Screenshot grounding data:
Start of Block

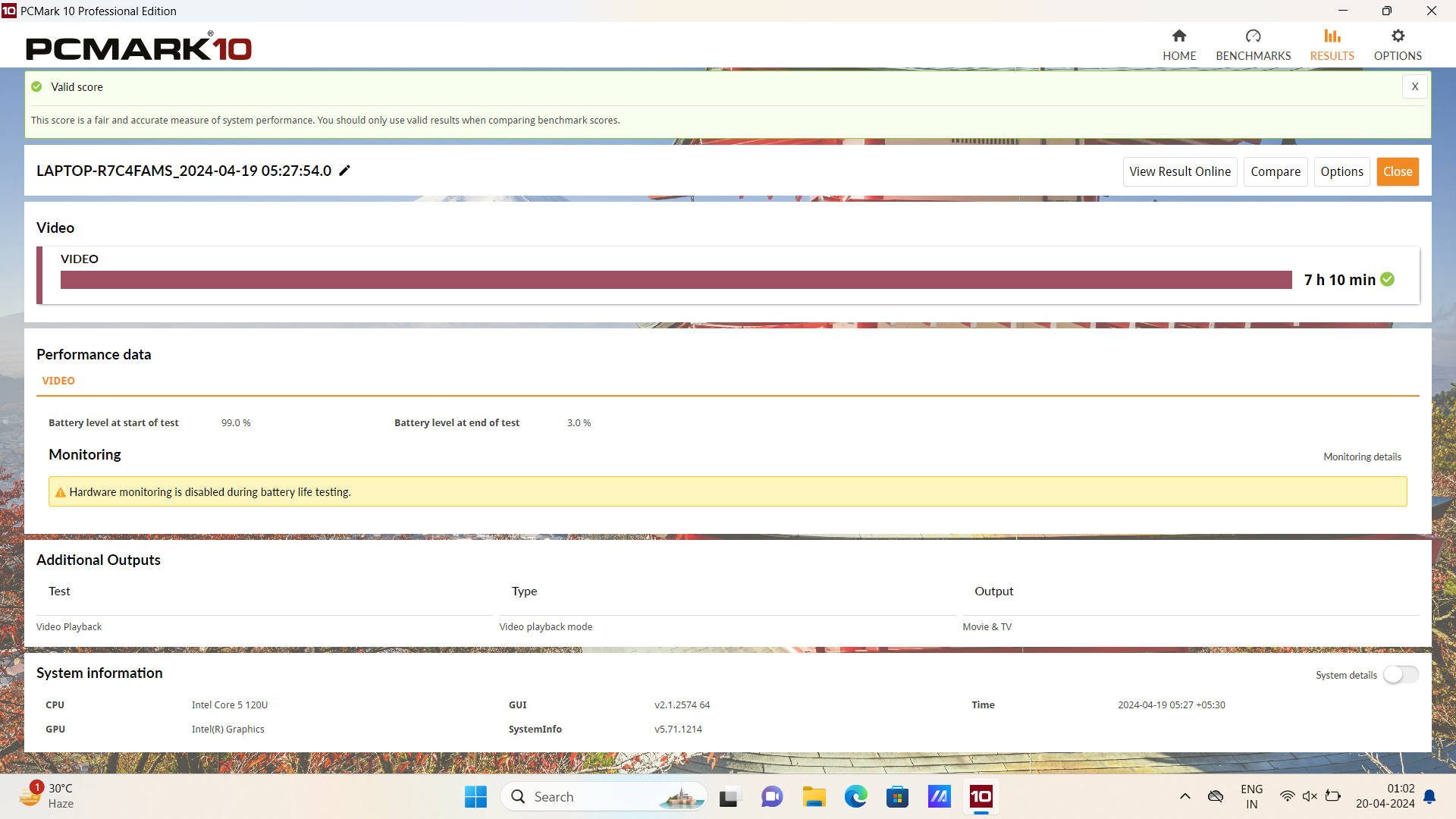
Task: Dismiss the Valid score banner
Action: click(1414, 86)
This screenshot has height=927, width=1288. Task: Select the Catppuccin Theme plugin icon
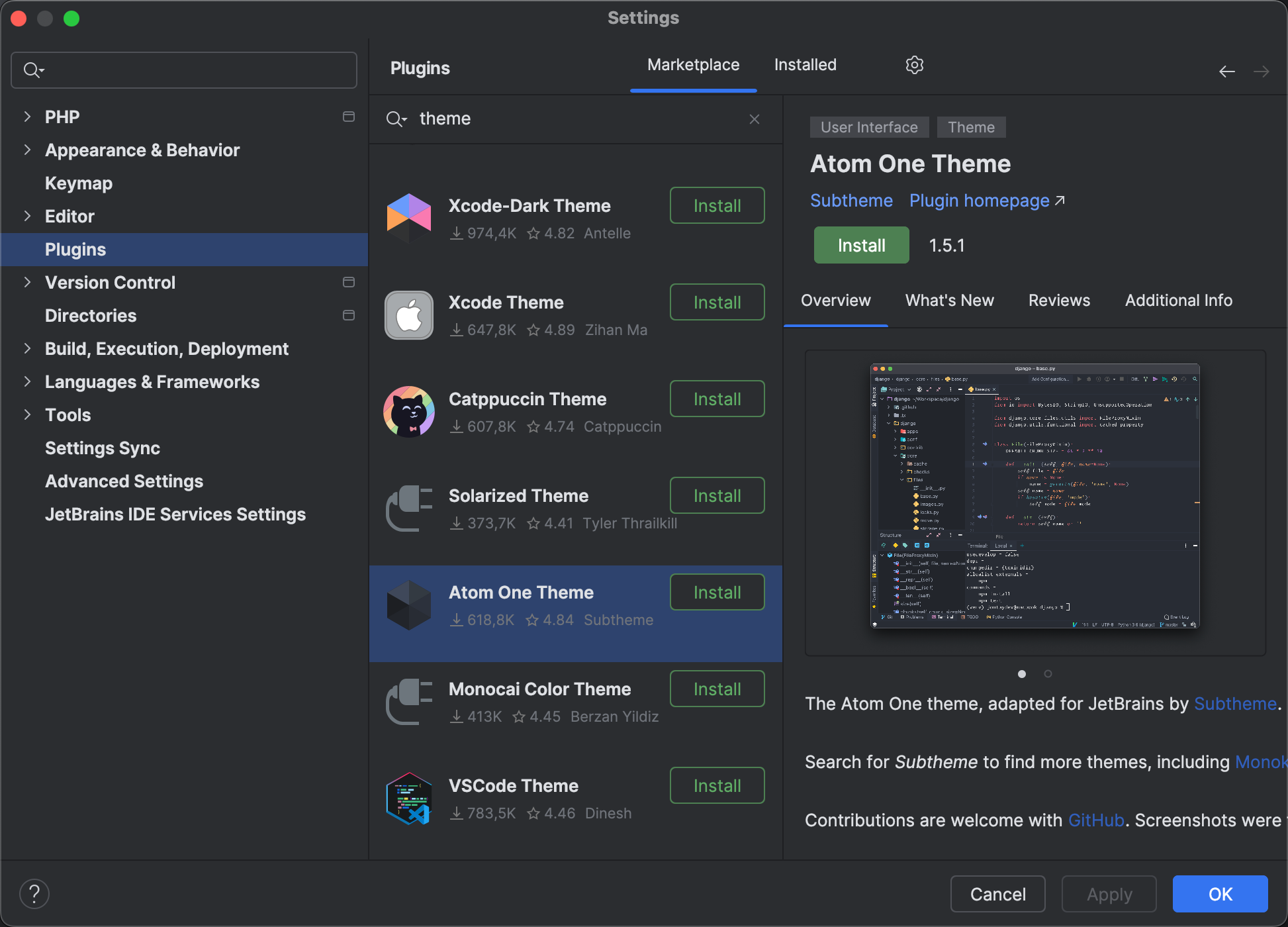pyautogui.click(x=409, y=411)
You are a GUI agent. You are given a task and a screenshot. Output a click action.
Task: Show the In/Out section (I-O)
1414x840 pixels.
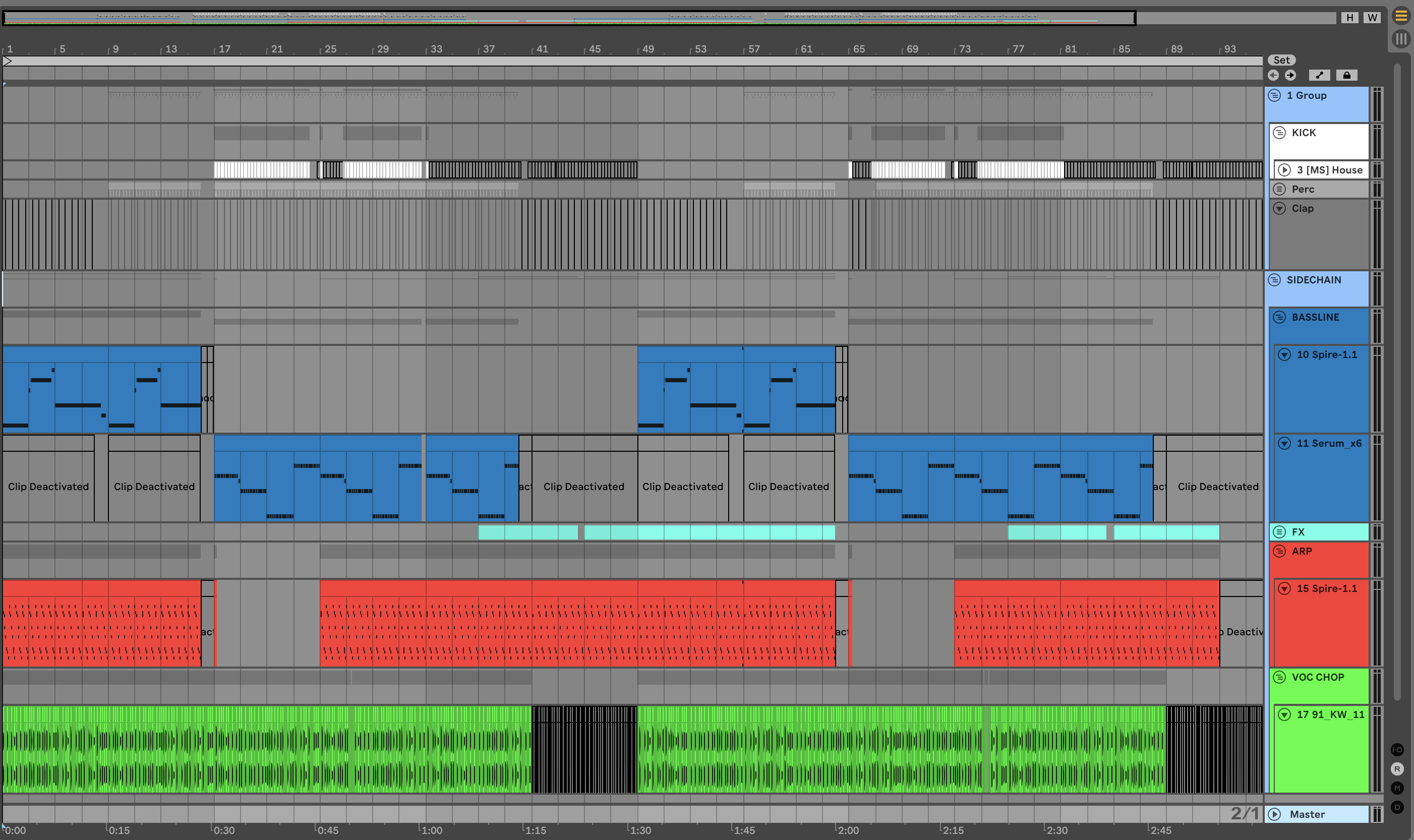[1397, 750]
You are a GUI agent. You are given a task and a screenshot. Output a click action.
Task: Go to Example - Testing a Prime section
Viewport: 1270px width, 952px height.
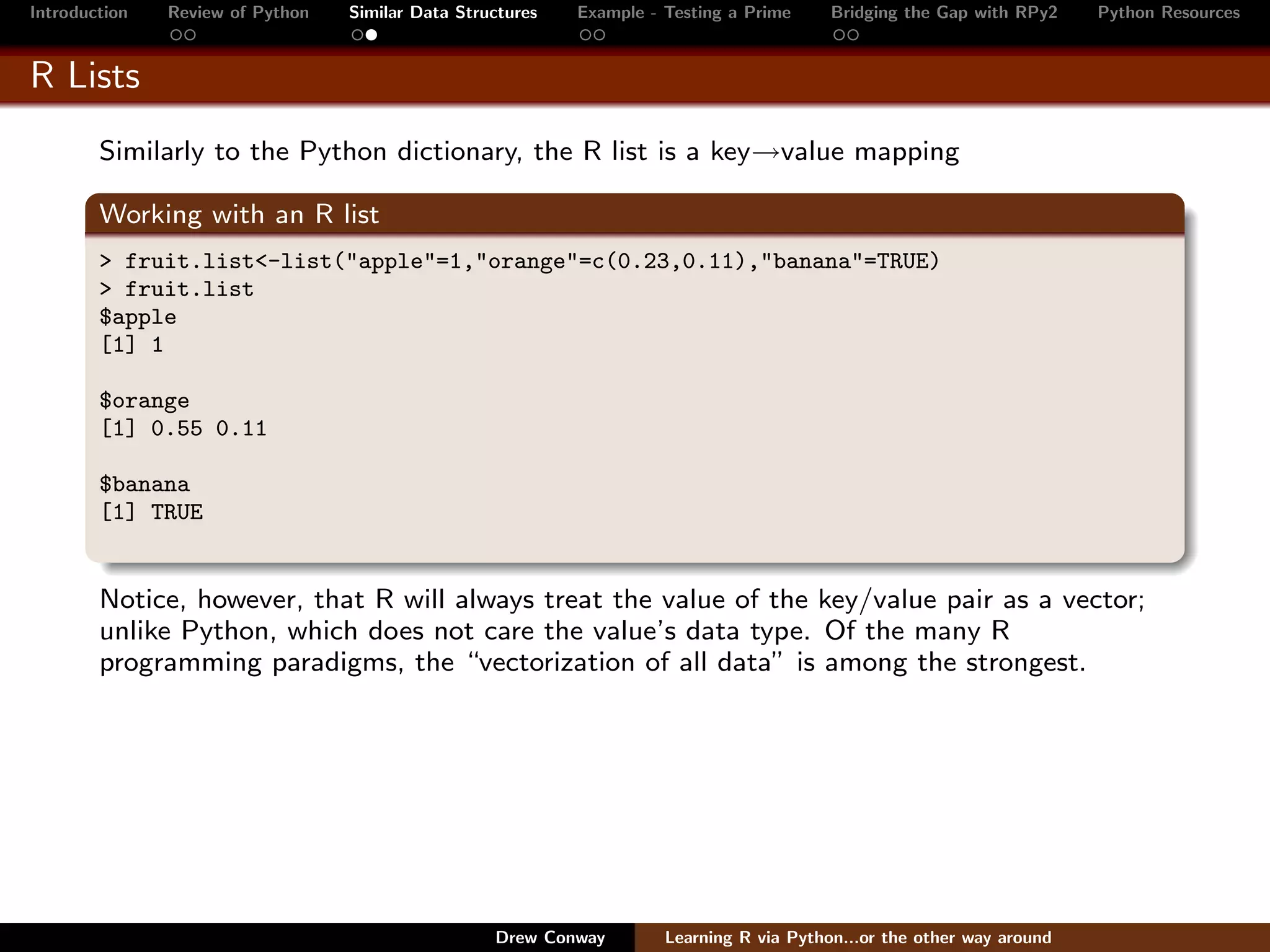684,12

End of Block

_PROBLEM DESCRIPTION:_ Lines that hold the word "section" are the ones to copy from the entries above.

_WRITTEN RESPONSE:_
Task: Show the In/Out section (I-O)
Task: Go to Example - Testing a Prime section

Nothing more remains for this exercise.